A Western collection? That’s old fashion territory, previously prospected by many before Dean and Dan Caten today. In fact, haven’t they already gone West themselves? No matter: What this coed show did with total efficiency was freshly recast the genre through a double-D filter and deliver a prairie-full of fine product.
The Catens adeptly presented a series of crossover pieces for women and men—buffalo-check Western jackets, rhinestone-set shirting, lassoed pony knits, DD belt buckles, and kicky beaded pants and jeans—as well as gave each gender room to roam. The menswear featured many fine outerwear and denim combinations plus gussied-up rodeo gear: silk printed Western shirts, rhinestone jackets, and sequined sleeve inserts. The most striking looks intersected long-hemmed, semi-sheer white cotton shirting adapted from the womenswear between the much more conventionally masculine outerwear and pants.
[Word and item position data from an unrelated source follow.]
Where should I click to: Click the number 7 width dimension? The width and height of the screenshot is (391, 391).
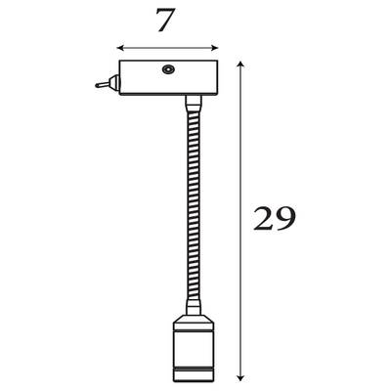pyautogui.click(x=166, y=20)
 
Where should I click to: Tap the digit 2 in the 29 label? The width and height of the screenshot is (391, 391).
pyautogui.click(x=264, y=219)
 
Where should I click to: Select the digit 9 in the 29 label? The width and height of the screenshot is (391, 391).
pyautogui.click(x=285, y=219)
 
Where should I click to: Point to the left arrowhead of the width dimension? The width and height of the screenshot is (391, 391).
pyautogui.click(x=120, y=48)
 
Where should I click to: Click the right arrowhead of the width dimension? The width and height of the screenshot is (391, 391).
pyautogui.click(x=214, y=48)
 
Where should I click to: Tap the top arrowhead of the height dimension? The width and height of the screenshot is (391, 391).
pyautogui.click(x=240, y=65)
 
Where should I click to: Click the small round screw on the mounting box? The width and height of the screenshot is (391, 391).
pyautogui.click(x=167, y=69)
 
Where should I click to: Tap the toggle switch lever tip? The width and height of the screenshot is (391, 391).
pyautogui.click(x=97, y=86)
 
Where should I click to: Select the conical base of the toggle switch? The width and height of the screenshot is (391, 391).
pyautogui.click(x=114, y=83)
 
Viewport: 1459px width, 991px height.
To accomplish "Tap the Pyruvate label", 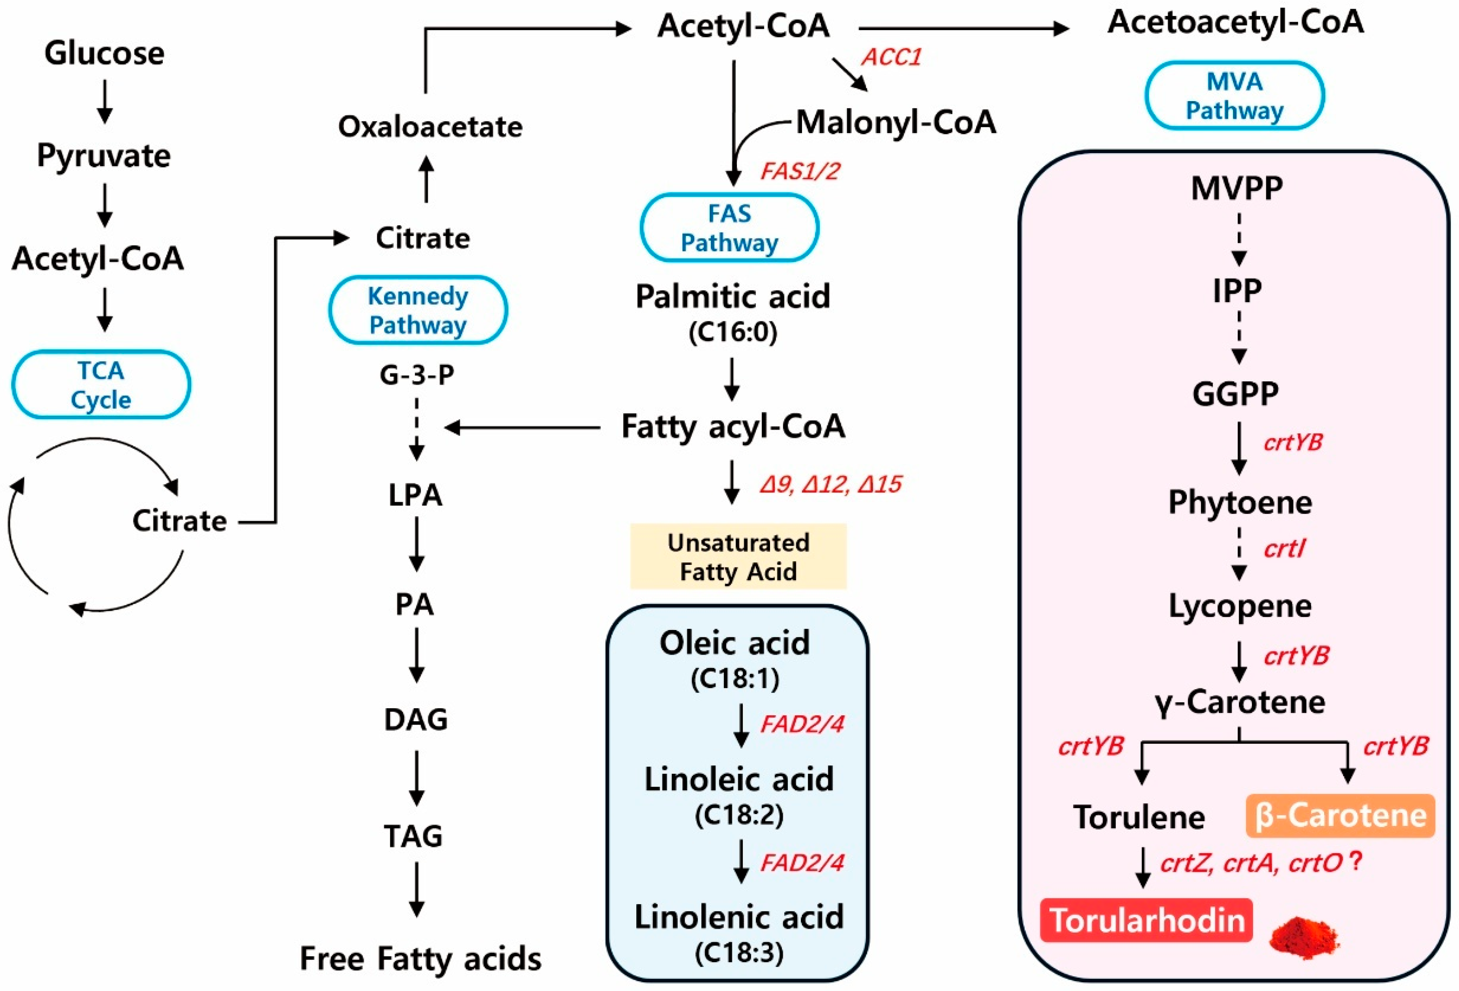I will [104, 156].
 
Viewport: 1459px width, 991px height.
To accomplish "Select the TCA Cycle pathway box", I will [101, 384].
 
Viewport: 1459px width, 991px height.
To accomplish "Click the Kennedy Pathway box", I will [418, 310].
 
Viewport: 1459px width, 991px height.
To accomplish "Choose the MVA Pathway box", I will [1234, 96].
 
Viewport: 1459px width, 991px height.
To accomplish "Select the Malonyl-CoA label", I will [896, 123].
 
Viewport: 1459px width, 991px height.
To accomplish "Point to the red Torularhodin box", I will [1146, 921].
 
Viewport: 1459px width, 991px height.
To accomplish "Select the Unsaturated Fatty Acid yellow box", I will [738, 557].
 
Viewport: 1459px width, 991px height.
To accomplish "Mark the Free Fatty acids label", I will [421, 958].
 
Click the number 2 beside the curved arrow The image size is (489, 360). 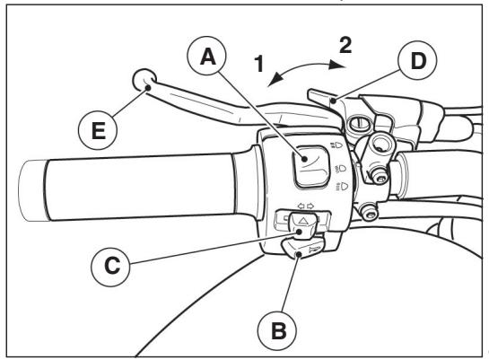[343, 42]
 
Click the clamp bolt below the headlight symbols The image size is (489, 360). [367, 212]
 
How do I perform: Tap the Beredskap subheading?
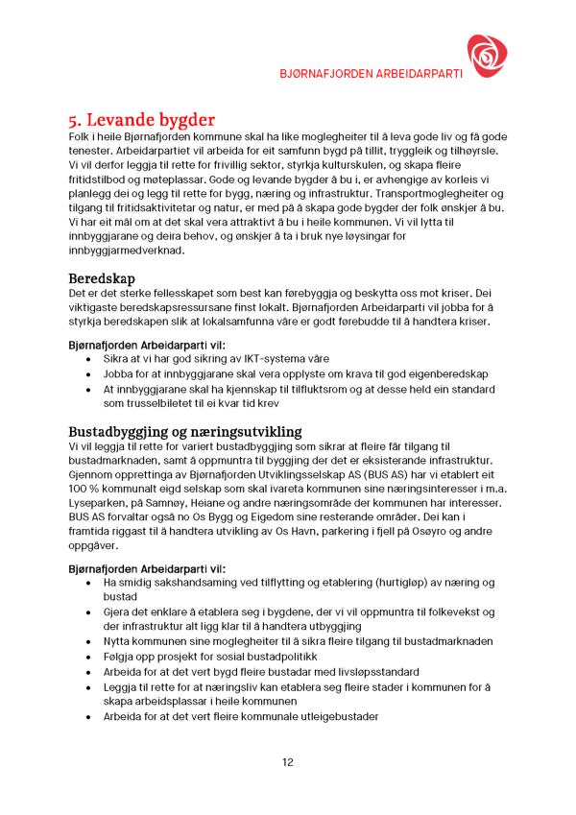(x=104, y=276)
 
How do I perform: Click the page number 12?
(x=288, y=762)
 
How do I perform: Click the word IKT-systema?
(x=265, y=356)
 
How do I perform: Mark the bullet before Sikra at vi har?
(x=89, y=356)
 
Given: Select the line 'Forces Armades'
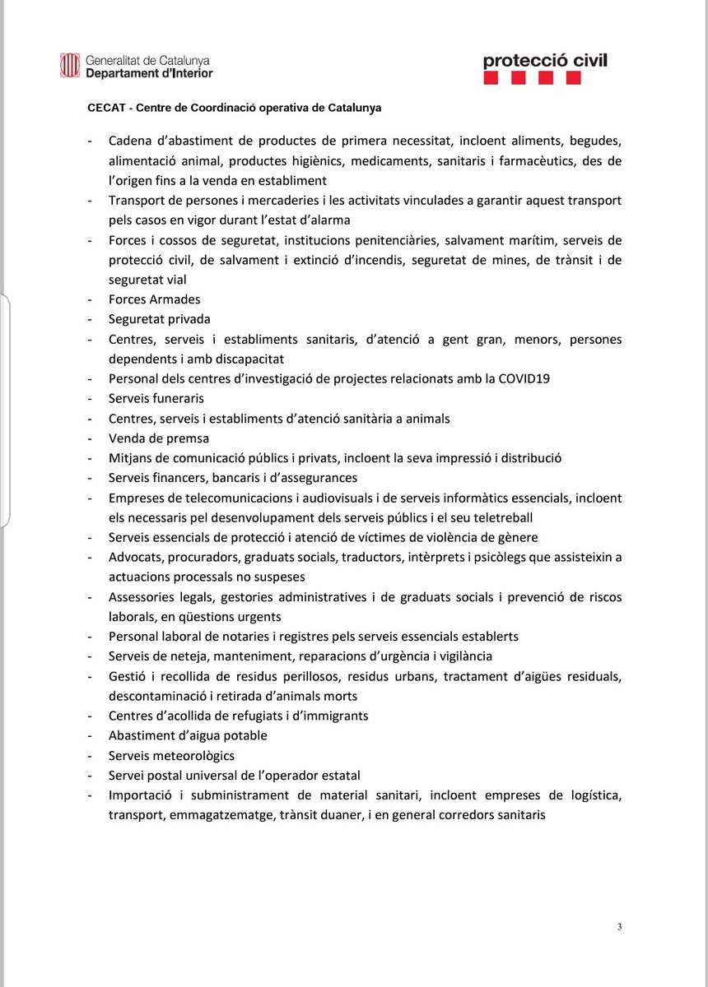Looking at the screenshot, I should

Womenswear featured cowboy boot–detail, strapped, high-heeled sandals; layered beaded shirting over wickedly cut jodhpur combat pants; wide-skirted saloon queen gowns in cotton voile over sequined leggings and bodysuits; and even more broadly skirted gowns in layered patches of printed silk. Westworld meets Go West (and briefly narrated by John Waters’s Babs Johnson) this show was a fun, commercially faultless mosey.